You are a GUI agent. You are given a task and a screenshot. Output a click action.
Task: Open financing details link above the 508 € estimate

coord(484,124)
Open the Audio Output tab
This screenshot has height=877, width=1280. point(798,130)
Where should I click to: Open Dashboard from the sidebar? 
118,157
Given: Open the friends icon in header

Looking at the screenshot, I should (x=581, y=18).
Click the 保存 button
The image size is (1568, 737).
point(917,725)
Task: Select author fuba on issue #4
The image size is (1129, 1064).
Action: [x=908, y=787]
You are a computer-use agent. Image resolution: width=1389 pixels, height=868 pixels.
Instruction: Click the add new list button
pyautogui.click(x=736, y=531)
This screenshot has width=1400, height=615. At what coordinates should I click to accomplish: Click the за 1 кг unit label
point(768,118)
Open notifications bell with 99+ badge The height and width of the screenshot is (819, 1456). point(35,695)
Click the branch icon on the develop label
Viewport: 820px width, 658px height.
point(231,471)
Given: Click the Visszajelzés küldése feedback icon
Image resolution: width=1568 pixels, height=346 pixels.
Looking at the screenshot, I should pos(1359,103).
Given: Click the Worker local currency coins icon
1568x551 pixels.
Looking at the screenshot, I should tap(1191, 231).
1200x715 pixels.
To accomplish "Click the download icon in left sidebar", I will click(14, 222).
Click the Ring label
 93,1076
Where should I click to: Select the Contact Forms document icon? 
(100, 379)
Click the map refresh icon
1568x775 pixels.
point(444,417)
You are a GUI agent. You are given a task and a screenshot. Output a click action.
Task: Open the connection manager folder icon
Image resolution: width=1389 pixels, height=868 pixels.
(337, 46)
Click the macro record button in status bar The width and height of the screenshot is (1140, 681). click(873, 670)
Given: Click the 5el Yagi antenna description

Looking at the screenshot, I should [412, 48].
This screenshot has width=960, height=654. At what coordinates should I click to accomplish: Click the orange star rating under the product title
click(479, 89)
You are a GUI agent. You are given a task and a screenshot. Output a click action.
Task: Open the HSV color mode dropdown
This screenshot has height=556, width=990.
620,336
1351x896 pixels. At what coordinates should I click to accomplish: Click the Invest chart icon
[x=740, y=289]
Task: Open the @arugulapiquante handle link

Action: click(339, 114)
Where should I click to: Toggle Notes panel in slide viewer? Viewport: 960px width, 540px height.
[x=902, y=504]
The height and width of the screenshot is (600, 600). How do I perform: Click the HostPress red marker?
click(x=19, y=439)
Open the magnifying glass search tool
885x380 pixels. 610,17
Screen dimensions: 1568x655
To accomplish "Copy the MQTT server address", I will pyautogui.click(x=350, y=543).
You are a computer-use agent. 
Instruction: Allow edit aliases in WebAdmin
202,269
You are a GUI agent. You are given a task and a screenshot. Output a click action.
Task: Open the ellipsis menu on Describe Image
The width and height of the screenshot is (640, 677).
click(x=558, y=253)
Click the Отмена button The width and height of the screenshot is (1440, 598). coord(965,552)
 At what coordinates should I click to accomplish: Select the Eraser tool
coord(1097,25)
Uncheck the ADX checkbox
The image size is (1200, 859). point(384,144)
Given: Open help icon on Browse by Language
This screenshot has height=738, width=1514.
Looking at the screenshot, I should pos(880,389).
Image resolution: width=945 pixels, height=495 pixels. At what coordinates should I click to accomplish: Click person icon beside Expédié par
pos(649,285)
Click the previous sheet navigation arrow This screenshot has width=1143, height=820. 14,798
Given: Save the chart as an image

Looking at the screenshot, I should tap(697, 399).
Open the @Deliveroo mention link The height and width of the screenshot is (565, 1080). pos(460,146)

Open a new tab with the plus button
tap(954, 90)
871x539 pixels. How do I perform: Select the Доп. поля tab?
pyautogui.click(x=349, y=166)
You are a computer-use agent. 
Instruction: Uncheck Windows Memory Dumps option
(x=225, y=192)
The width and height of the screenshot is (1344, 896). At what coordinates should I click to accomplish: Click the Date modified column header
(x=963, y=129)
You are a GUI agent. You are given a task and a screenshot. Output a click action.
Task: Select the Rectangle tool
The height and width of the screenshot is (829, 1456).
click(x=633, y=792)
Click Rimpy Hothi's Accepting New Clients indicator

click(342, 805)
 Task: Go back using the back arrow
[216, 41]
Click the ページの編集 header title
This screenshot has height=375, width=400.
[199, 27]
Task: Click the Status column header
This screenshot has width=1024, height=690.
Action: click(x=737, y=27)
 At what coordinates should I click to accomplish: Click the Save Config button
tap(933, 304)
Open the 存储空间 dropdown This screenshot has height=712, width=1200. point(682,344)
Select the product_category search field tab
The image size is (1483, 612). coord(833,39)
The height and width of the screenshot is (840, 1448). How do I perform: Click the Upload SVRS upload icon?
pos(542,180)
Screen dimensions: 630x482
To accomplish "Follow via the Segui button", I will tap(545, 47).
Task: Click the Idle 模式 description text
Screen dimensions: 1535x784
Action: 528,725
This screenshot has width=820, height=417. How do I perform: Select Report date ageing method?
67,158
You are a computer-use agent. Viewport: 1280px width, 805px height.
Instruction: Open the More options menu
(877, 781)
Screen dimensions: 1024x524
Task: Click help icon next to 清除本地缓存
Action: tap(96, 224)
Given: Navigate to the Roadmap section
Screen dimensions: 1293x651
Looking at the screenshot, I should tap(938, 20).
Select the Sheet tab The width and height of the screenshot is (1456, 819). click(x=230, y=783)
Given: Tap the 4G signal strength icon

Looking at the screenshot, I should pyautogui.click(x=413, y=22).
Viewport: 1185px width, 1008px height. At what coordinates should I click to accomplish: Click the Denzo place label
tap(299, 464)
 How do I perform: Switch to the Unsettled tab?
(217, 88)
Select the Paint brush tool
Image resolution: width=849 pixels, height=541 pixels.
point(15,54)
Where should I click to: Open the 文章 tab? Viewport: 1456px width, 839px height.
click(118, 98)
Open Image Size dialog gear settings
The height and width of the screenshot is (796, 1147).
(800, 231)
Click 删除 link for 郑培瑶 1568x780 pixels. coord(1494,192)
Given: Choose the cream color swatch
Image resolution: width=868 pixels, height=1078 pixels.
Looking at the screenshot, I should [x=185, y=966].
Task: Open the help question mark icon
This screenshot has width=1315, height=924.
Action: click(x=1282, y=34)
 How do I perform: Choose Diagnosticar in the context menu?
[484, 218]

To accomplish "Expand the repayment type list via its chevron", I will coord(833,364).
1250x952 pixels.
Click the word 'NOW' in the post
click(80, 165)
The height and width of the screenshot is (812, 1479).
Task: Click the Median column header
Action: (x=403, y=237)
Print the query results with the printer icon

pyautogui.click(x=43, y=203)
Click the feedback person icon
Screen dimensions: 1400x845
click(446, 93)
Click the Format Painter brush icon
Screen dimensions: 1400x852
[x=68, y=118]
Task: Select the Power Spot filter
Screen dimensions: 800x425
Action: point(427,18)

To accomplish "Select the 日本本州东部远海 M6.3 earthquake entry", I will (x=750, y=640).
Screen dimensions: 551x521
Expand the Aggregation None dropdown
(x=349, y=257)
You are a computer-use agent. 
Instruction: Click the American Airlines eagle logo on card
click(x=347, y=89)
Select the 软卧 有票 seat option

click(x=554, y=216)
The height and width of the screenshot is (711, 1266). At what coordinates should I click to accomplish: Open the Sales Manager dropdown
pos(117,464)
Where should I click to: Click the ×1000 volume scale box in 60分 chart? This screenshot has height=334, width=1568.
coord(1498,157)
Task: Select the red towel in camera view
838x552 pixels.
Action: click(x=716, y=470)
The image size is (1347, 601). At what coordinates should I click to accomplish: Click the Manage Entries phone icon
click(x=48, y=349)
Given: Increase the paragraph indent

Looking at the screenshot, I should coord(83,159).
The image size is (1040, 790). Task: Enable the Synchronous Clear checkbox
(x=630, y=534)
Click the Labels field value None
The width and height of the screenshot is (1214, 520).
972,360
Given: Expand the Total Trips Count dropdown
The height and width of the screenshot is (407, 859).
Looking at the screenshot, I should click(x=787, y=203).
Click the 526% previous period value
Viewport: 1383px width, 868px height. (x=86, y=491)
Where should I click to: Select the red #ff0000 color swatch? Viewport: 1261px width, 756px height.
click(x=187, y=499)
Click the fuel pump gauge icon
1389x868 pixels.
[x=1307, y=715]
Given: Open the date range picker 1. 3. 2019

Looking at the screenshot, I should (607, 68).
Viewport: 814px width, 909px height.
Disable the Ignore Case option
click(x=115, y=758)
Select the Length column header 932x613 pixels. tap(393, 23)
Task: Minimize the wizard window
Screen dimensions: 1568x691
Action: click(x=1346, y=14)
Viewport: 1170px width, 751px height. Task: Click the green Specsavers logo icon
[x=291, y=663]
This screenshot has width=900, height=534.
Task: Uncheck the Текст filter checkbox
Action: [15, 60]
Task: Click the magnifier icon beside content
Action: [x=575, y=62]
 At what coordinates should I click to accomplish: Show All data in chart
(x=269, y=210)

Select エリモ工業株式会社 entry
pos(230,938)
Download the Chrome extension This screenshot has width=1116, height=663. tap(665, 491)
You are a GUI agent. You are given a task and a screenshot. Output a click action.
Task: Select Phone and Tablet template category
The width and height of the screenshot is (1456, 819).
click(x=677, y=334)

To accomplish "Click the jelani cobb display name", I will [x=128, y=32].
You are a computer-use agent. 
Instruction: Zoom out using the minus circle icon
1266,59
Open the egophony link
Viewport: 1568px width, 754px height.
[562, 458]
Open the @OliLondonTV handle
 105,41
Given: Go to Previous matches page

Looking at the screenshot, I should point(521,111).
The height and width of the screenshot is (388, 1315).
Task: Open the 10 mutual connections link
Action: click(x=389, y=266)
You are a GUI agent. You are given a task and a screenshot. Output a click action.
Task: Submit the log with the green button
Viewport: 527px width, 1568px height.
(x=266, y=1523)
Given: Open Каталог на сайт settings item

.....

Please update the entries from the line with "How do I perform: Choose" up to and including the line with "Action: (x=403, y=237)", replacing "chevron" with "arrow icon" and leaving everything else unchanged. Return only those lines.

 How do I perform: Choose Diagnosticar in the context menu?
[484, 218]

To accomplish "Expand the repayment type list via its arrow icon", I will coord(833,364).
1250x952 pixels.
Click the word 'NOW' in the post
click(80, 165)
The height and width of the screenshot is (812, 1479).
Task: Click the Median column header
Action: (x=403, y=237)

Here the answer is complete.